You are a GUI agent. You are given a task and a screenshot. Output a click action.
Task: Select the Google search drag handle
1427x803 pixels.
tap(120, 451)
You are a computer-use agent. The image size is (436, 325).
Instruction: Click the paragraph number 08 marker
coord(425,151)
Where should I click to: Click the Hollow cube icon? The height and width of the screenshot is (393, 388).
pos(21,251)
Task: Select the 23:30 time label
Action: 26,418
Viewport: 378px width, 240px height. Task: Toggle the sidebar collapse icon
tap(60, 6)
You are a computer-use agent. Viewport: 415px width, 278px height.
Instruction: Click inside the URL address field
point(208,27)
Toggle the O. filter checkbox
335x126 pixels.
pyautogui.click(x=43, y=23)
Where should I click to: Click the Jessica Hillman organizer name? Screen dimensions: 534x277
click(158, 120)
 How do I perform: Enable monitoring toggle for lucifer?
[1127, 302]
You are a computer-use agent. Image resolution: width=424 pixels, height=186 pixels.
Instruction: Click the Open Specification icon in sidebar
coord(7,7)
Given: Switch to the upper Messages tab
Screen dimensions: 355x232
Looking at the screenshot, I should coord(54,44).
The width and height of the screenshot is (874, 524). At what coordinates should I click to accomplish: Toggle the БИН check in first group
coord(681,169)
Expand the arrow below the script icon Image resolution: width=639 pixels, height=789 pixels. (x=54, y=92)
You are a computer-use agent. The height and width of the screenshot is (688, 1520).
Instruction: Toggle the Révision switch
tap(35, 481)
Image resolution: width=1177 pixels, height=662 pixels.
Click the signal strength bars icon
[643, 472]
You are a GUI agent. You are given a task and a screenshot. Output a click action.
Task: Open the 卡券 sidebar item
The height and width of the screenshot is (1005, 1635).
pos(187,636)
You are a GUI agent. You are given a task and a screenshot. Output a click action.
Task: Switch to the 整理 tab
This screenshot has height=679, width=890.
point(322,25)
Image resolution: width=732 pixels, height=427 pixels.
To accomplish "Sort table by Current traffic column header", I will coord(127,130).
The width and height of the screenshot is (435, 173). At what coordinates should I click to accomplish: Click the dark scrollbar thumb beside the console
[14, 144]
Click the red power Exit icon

· · · · ·

§ Set task
Copy the rows above without any changes, starting with the line that contains "The width and height of the screenshot is (874, 524)." and ending with the line that contains "tap(35, 481)". Include both of those lines.

§ Answer for this exercise
The width and height of the screenshot is (874, 524). At what coordinates should I click to accomplish: Toggle the БИН check in first group
coord(681,169)
Expand the arrow below the script icon Image resolution: width=639 pixels, height=789 pixels. (x=54, y=92)
You are a computer-use agent. The height and width of the screenshot is (688, 1520).
Instruction: Toggle the Révision switch
tap(35, 481)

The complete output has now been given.